DIRECTIONS FOR THIS TASK:
Your response should consist of the entries below, written out exactly.

Dataset excerpts:
- - -
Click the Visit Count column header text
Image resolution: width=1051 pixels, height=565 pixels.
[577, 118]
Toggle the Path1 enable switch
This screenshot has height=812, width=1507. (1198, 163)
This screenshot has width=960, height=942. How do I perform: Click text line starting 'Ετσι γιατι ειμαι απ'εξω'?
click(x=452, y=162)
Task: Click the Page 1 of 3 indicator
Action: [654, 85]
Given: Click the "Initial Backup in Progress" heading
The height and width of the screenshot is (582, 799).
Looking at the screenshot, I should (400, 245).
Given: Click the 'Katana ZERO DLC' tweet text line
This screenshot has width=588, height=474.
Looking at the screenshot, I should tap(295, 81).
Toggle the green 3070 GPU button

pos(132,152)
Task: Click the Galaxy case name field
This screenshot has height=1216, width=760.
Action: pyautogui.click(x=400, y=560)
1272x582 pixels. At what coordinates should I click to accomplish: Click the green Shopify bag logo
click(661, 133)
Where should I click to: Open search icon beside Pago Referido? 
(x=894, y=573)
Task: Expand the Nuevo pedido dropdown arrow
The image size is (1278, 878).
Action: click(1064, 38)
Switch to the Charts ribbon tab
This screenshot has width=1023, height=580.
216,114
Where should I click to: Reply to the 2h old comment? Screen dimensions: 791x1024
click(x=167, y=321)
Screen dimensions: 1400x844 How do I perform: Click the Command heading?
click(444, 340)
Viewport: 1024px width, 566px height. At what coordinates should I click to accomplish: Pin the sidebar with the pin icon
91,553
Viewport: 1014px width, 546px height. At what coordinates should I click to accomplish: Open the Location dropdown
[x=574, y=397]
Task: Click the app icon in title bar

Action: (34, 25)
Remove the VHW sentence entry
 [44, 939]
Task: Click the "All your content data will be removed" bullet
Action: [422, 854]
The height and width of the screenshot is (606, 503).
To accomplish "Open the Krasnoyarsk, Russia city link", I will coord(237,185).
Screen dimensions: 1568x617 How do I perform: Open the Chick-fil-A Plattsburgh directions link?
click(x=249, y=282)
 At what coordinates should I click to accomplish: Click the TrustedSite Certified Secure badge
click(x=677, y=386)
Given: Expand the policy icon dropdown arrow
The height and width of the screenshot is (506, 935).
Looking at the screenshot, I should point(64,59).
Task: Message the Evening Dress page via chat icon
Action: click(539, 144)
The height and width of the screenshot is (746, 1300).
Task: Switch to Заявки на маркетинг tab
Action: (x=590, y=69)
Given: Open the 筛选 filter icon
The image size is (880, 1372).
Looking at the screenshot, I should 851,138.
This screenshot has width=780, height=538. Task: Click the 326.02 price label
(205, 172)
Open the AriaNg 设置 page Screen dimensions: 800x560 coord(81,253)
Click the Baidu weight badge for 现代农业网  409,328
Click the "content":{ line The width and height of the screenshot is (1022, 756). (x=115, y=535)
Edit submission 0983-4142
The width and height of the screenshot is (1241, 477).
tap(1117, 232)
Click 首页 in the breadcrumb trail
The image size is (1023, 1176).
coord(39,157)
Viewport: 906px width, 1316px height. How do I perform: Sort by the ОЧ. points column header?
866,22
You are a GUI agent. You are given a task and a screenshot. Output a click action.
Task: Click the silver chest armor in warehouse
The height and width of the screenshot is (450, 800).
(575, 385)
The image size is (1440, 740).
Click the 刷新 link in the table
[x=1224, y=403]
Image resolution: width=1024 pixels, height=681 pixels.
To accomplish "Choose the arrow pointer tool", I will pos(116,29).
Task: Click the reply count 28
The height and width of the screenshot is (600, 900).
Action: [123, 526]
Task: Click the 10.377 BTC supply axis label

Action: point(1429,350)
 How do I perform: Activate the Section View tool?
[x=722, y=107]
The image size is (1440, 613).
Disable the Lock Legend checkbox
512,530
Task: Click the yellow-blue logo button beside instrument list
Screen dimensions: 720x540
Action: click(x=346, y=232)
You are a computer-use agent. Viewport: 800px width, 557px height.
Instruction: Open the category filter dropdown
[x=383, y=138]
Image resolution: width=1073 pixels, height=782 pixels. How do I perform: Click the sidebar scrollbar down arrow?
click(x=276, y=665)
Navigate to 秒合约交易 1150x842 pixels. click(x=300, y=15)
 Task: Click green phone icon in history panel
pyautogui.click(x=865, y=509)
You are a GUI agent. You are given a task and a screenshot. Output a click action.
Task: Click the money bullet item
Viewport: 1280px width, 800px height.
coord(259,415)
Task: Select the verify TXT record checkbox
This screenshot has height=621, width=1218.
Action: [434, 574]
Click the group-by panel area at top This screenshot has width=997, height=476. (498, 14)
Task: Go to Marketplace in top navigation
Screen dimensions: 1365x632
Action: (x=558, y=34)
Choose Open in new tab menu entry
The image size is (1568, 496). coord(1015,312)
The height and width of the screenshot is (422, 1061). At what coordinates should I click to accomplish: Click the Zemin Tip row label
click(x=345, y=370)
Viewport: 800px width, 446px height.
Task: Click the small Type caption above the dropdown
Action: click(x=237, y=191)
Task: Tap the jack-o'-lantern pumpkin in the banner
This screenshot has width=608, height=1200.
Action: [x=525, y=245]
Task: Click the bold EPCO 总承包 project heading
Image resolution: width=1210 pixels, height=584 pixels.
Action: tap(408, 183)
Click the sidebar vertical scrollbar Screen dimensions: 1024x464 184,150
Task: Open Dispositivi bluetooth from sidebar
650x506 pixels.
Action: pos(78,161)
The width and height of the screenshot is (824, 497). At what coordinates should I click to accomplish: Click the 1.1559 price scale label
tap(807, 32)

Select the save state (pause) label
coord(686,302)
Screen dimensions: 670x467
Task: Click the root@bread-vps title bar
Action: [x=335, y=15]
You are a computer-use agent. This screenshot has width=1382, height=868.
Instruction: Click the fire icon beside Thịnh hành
- - -
ANSWER TO THE EXERCISE:
Click the Visit Count column header text
Image resolution: width=1051 pixels, height=565 pixels.
[577, 118]
Toggle the Path1 enable switch
This screenshot has height=812, width=1507. (1198, 163)
This screenshot has width=960, height=942. How do I perform: Click text line starting 'Ετσι γιατι ειμαι απ'εξω'?
click(x=452, y=162)
Task: Click the Page 1 of 3 indicator
Action: [654, 85]
Given: Click the "Initial Backup in Progress" heading
The height and width of the screenshot is (582, 799).
Looking at the screenshot, I should (400, 245).
Given: Click the 'Katana ZERO DLC' tweet text line
This screenshot has width=588, height=474.
Looking at the screenshot, I should tap(295, 81).
Toggle the green 3070 GPU button

pos(132,152)
Task: Click the Galaxy case name field
This screenshot has height=1216, width=760.
Action: pyautogui.click(x=400, y=560)
1272x582 pixels. At what coordinates should I click to accomplish: Click the green Shopify bag logo
click(661, 133)
Where should I click to: Open search icon beside Pago Referido? 
(x=894, y=573)
Task: Expand the Nuevo pedido dropdown arrow
The image size is (1278, 878).
Action: click(1064, 38)
Switch to the Charts ribbon tab
This screenshot has width=1023, height=580.
216,114
Where should I click to: Reply to the 2h old comment? Screen dimensions: 791x1024
click(x=167, y=321)
Screen dimensions: 1400x844 How do I perform: Click the Command heading?
click(444, 340)
Viewport: 1024px width, 566px height. At what coordinates should I click to accomplish: Pin the sidebar with the pin icon
91,553
Viewport: 1014px width, 546px height. At what coordinates should I click to accomplish: Open the Location dropdown
[x=574, y=397]
Task: Click the app icon in title bar

Action: (34, 25)
Remove the VHW sentence entry
 [44, 939]
Task: Click the "All your content data will be removed" bullet
Action: [422, 854]
The height and width of the screenshot is (606, 503).
To accomplish "Open the Krasnoyarsk, Russia city link", I will coord(237,185).
Screen dimensions: 1568x617 How do I perform: Open the Chick-fil-A Plattsburgh directions link?
click(x=249, y=282)
 At what coordinates should I click to accomplish: Click the TrustedSite Certified Secure badge
click(x=677, y=386)
Given: Expand the policy icon dropdown arrow
The height and width of the screenshot is (506, 935).
Looking at the screenshot, I should point(64,59).
Task: Message the Evening Dress page via chat icon
Action: click(539, 144)
The height and width of the screenshot is (746, 1300).
Task: Switch to Заявки на маркетинг tab
Action: (x=590, y=69)
Given: Open the 筛选 filter icon
The image size is (880, 1372).
Looking at the screenshot, I should 851,138.
This screenshot has width=780, height=538. Task: Click the 326.02 price label
(205, 172)
Open the AriaNg 设置 page Screen dimensions: 800x560 coord(81,253)
Click the Baidu weight badge for 现代农业网  409,328
Click the "content":{ line The width and height of the screenshot is (1022, 756). (x=115, y=535)
Edit submission 0983-4142
The width and height of the screenshot is (1241, 477).
tap(1117, 232)
Click 首页 in the breadcrumb trail
The image size is (1023, 1176).
coord(39,157)
Viewport: 906px width, 1316px height. How do I perform: Sort by the ОЧ. points column header?
866,22
You are a GUI agent. You are given a task and a screenshot. Output a click action.
Task: Click the silver chest armor in warehouse
The height and width of the screenshot is (450, 800).
(575, 385)
The image size is (1440, 740).
Click the 刷新 link in the table
[x=1224, y=403]
Image resolution: width=1024 pixels, height=681 pixels.
To accomplish "Choose the arrow pointer tool", I will pos(116,29).
Task: Click the reply count 28
The height and width of the screenshot is (600, 900).
Action: [123, 526]
Task: Click the 10.377 BTC supply axis label

Action: point(1429,350)
 How do I perform: Activate the Section View tool?
[x=722, y=107]
The image size is (1440, 613).
Disable the Lock Legend checkbox
512,530
Task: Click the yellow-blue logo button beside instrument list
Screen dimensions: 720x540
Action: click(x=346, y=232)
You are a computer-use agent. Viewport: 800px width, 557px height.
Instruction: Open the category filter dropdown
[x=383, y=138]
Image resolution: width=1073 pixels, height=782 pixels. How do I perform: Click the sidebar scrollbar down arrow?
click(x=276, y=665)
Navigate to 秒合约交易 1150x842 pixels. click(x=300, y=15)
 Task: Click green phone icon in history panel
pyautogui.click(x=865, y=509)
You are a GUI agent. You are given a task and a screenshot. Output a click action.
Task: Click the money bullet item
Viewport: 1280px width, 800px height.
coord(259,415)
Task: Select the verify TXT record checkbox
This screenshot has height=621, width=1218.
Action: [434, 574]
Click the group-by panel area at top This screenshot has width=997, height=476. (498, 14)
Task: Go to Marketplace in top navigation
Screen dimensions: 1365x632
Action: (x=558, y=34)
Choose Open in new tab menu entry
The image size is (1568, 496). coord(1015,312)
The height and width of the screenshot is (422, 1061). At what coordinates should I click to accomplish: Click the Zemin Tip row label
click(x=345, y=370)
Viewport: 800px width, 446px height.
Task: Click the small Type caption above the dropdown
Action: click(x=237, y=191)
Task: Tap the jack-o'-lantern pumpkin in the banner
This screenshot has width=608, height=1200.
Action: [x=525, y=245]
Task: Click the bold EPCO 总承包 project heading
Image resolution: width=1210 pixels, height=584 pixels.
Action: tap(408, 183)
Click the sidebar vertical scrollbar Screen dimensions: 1024x464 184,150
Task: Open Dispositivi bluetooth from sidebar
650x506 pixels.
Action: pos(78,161)
The width and height of the screenshot is (824, 497). At what coordinates should I click to accomplish: Click the 1.1559 price scale label
tap(807, 32)

Select the save state (pause) label
coord(686,302)
Screen dimensions: 670x467
Task: Click the root@bread-vps title bar
Action: [x=335, y=15]
You are a computer-use agent. This screenshot has width=1382, height=868.
Instruction: Click the fire icon beside Thịnh hành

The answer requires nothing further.